Due process

In law, a legal term referring to the regular administration of the law wherein no person may be denied his or her legal rights.


A person’s right to be treated with fairness in any legal proceeding, one of the most basic rights of a U.S. citizen; from the phrase in the Constitution “no person shall be deprived of life, liberty, or property without due process of law.” Due process often includes the rights to receive adequate notice of hearings, to receive notice of allegations or charges, to have a lawyer’s counsel, to confront and cross- examine witnesses, to refuse to give self-incriminating testimony, to be presumed innocent, and to receive a jury trial. However, the precise details of what constitutes fairness in what settings, for what types of cases, and for what people is a complex matter that changes somewhat as courts rule on specific cases. Family law and many types of matters dealt with in administrative procedures have in the past often not been accorded the basic legal protection of due process. A series of cases over the years have resulted in due-process safeguards gradually being extended into some of these areas, as in relation to separation and divorce, schools, and social services, including custody and termination of parents’ rights. Even so, in some circumstances, parents or students may be adversely affected by a hearing—or even a decision without a hearing— at which they have had no opportunity to be heard and may be obliged to prove that they have been denied due process to get a new, fair hearing. Due-process hearings are common in connection with the Education for All Handicapped Children Act of 1975, when parents disagree with the individualized education program the school prepares for their child.

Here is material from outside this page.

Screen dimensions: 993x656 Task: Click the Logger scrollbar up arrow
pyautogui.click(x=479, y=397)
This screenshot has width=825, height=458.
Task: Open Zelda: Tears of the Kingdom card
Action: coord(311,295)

A fair, just method to determine a person’s rights or obligations. The law defines two kinds of due process: “procedural” due process concerns fairness in the process by which rights are decided; “substantive” due process requires that laws not be arbitrary or unfairly discriminate among classes of persons. In common usage, “due process” usually means procedural due process.


The standard or customary application of prevailing laws or rules and the protections that follow from their application.